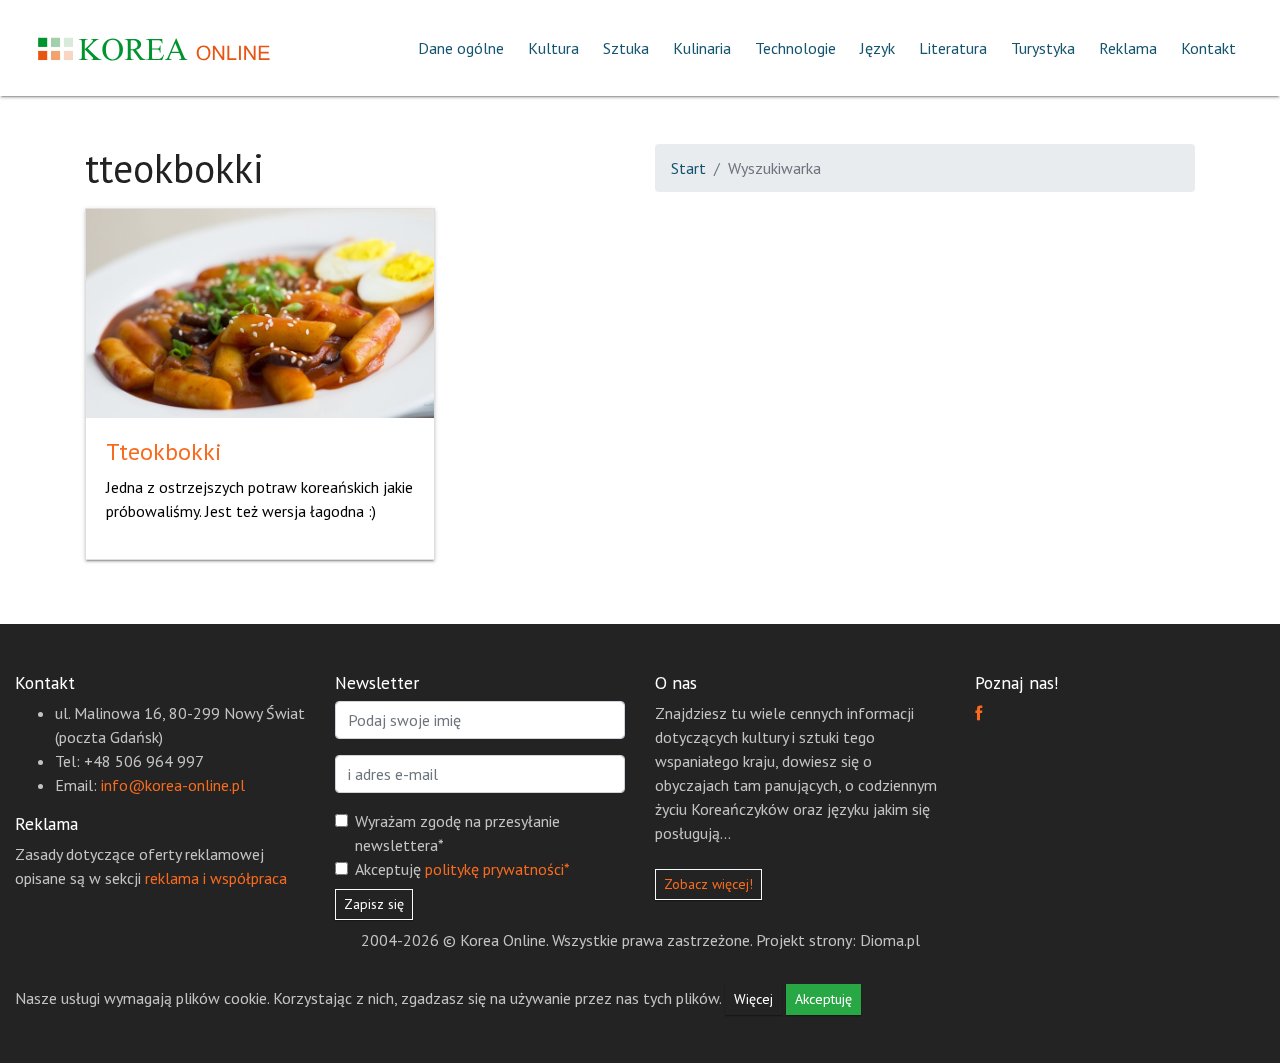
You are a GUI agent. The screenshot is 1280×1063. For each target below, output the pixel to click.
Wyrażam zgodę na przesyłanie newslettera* (457, 833)
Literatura (953, 48)
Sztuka (626, 48)
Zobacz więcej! (708, 884)
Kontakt (1208, 48)
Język (877, 48)
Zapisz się (374, 904)
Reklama (1128, 48)
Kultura (553, 48)
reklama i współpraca (216, 878)
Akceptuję (462, 869)
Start (688, 168)
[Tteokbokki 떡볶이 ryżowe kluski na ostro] (260, 311)
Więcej (753, 999)
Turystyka (1043, 48)
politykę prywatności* (497, 869)
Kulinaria (702, 48)
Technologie (795, 48)
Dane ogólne (461, 48)
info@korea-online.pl (173, 785)
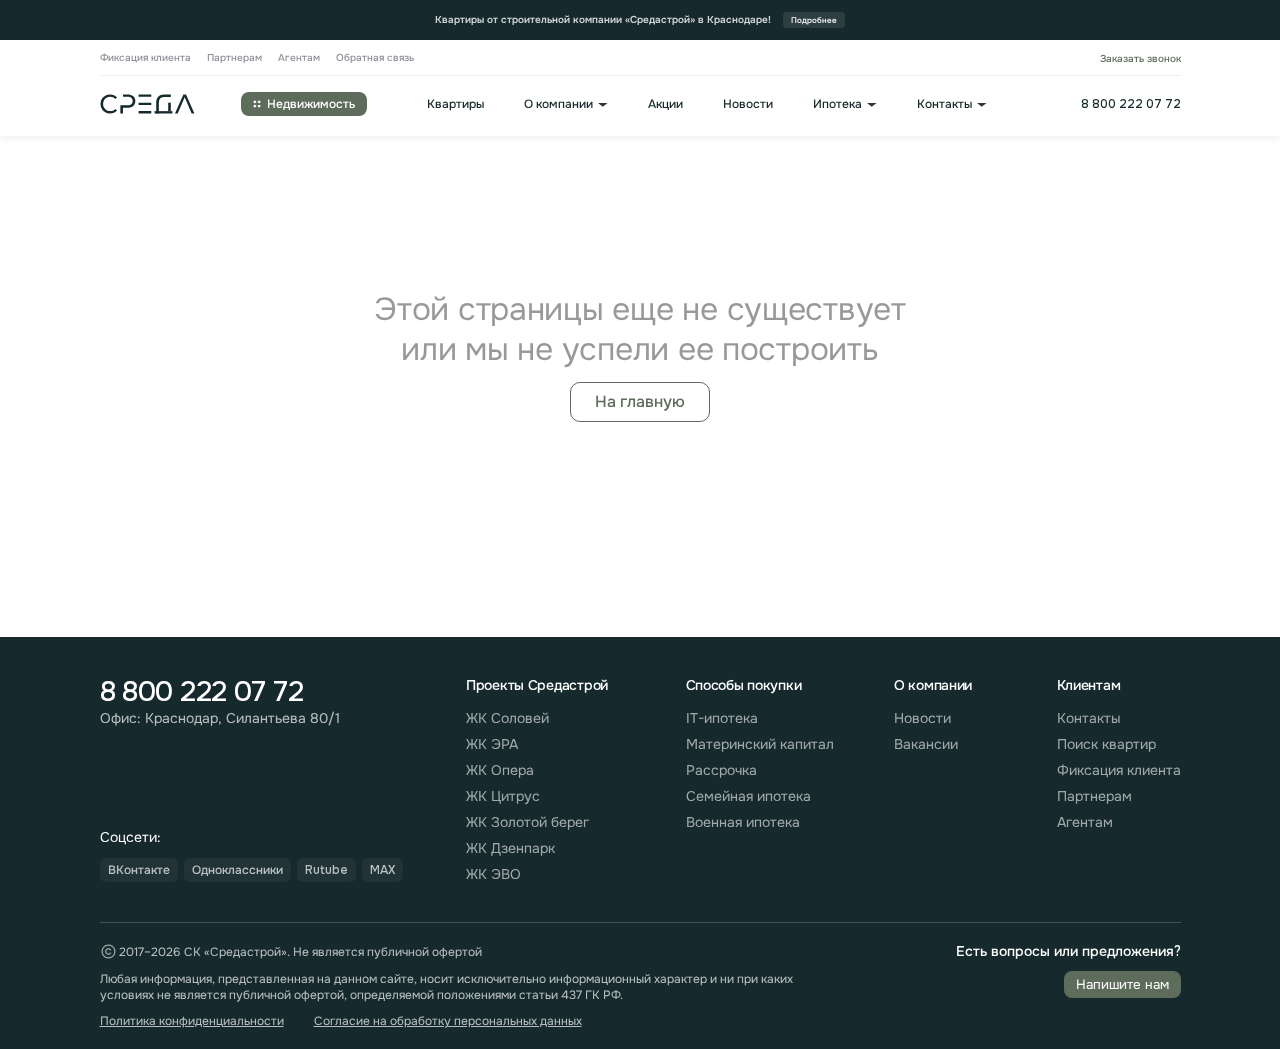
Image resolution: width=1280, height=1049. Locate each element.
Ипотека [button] (837, 104)
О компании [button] (558, 104)
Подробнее (814, 20)
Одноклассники (237, 870)
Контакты (1089, 718)
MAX (382, 870)
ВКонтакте (139, 870)
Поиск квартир (1106, 744)
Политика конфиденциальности (192, 1021)
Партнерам (234, 58)
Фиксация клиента (145, 58)
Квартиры (455, 104)
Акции (665, 104)
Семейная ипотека (748, 796)
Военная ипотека (743, 822)
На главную (640, 401)
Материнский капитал (760, 744)
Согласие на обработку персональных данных (448, 1021)
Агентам (299, 58)
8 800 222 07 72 (1131, 104)
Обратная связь (375, 58)
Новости (748, 104)
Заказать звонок (1140, 58)
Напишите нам (1122, 984)
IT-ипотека (722, 718)
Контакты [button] (944, 104)
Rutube (326, 870)
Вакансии (926, 744)
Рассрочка (721, 770)
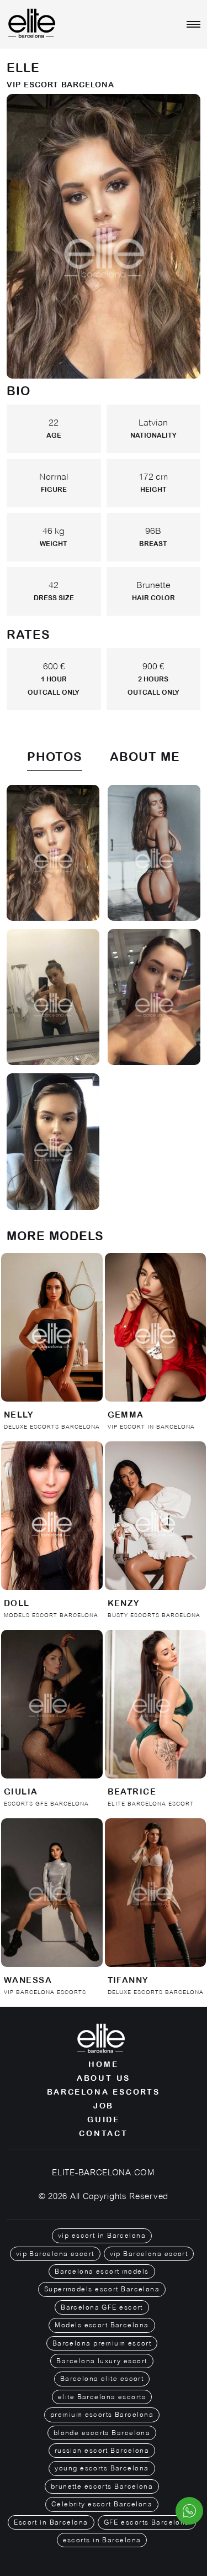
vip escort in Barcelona (102, 2235)
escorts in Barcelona (102, 2540)
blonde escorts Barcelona (102, 2433)
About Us (103, 2078)
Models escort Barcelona (101, 2325)
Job (103, 2105)
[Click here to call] (189, 2511)
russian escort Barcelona (102, 2450)
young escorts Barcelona (101, 2468)
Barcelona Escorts (103, 2091)
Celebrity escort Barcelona (101, 2504)
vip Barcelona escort (55, 2254)
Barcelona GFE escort (102, 2307)
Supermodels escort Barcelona (102, 2289)
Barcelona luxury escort (101, 2361)
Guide (103, 2119)
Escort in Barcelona (51, 2522)
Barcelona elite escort (102, 2379)
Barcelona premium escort (102, 2343)
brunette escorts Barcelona (102, 2486)
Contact (103, 2133)
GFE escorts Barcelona (147, 2522)
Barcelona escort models (101, 2271)
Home (103, 2064)
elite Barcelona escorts (102, 2397)
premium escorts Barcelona (101, 2414)
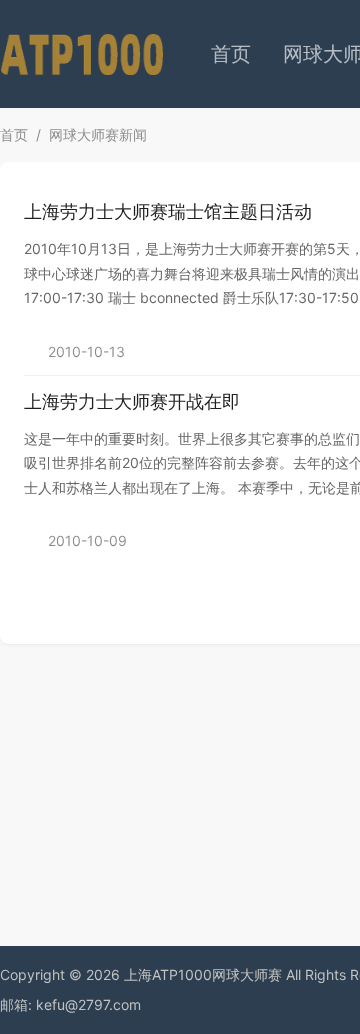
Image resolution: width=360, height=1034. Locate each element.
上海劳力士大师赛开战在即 (132, 401)
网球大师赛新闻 (98, 134)
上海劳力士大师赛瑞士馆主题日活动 (168, 211)
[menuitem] (231, 54)
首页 (231, 54)
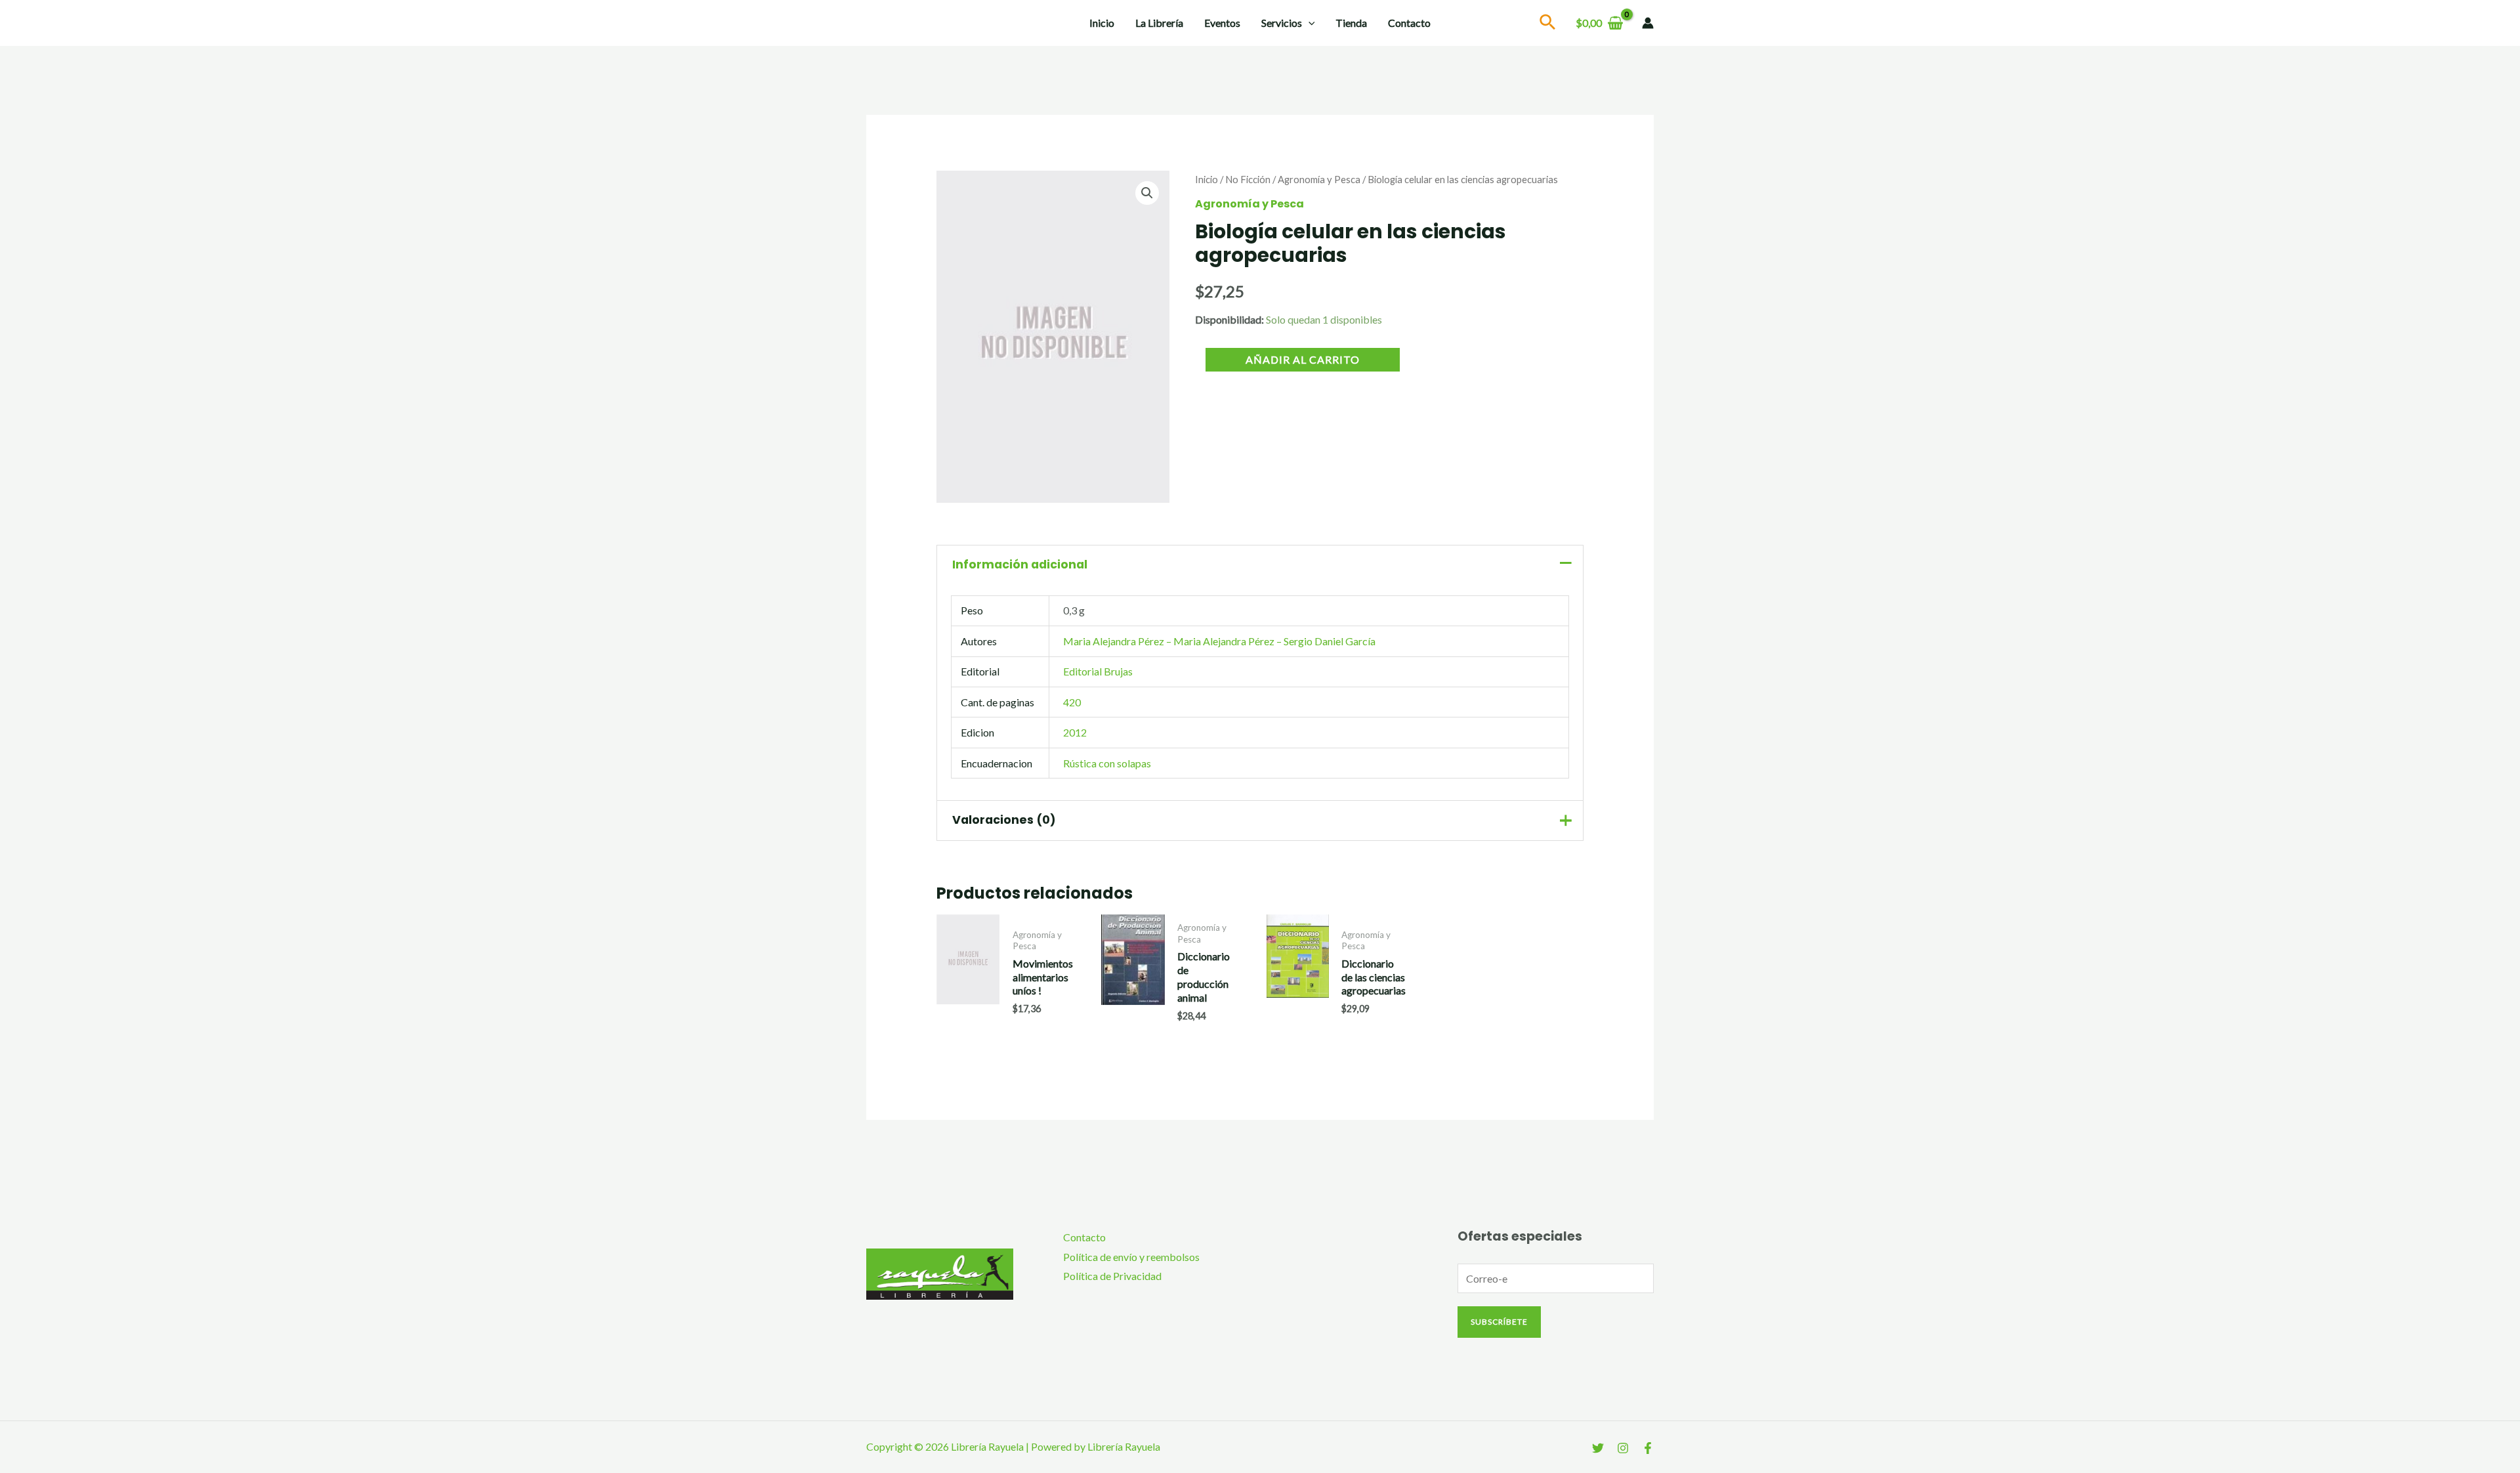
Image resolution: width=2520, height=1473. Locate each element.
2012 (1075, 732)
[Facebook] (1648, 1448)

> **Your instructions**: Your answer must be everything above from the line with "Wyrażam zgodę na" down to the line with "Job (103, 2105)", word for word, and no pictures.

> **Result**:
Wyrażam zgodę na przesyłanie newslettera* (457, 833)
Literatura (953, 48)
Sztuka (626, 48)
Zobacz więcej! (708, 884)
Kontakt (1208, 48)
Język (877, 48)
Zapisz się (374, 904)
Reklama (1128, 48)
Kultura (553, 48)
reklama i współpraca (216, 878)
Akceptuję (462, 869)
Start (688, 168)
[Tteokbokki 떡볶이 ryżowe kluski na ostro] (260, 311)
Więcej (753, 999)
Turystyka (1043, 48)
politykę prywatności* (497, 869)
Kulinaria (702, 48)
Technologie (795, 48)
Dane ogólne (461, 48)
info@korea-online.pl (173, 785)
Image resolution: width=1280, height=1049. Locate each element.
Ипотека [button] (837, 104)
О компании [button] (558, 104)
Подробнее (814, 20)
Одноклассники (237, 870)
Контакты (1089, 718)
MAX (382, 870)
ВКонтакте (139, 870)
Поиск квартир (1106, 744)
Политика конфиденциальности (192, 1021)
Партнерам (234, 58)
Фиксация клиента (145, 58)
Квартиры (455, 104)
Акции (665, 104)
Семейная ипотека (748, 796)
Военная ипотека (743, 822)
На главную (640, 401)
Материнский капитал (760, 744)
Согласие на обработку персональных данных (448, 1021)
Агентам (299, 58)
8 800 222 07 72 (1131, 104)
Обратная связь (375, 58)
Новости (748, 104)
Заказать звонок (1140, 58)
Напишите нам (1122, 984)
IT-ипотека (722, 718)
Контакты [button] (944, 104)
Rutube (326, 870)
Вакансии (926, 744)
Рассрочка (721, 770)
vip escort in Barcelona (102, 2235)
escorts in Barcelona (102, 2540)
blonde escorts Barcelona (102, 2433)
About Us (103, 2078)
Models escort Barcelona (101, 2325)
Job (103, 2105)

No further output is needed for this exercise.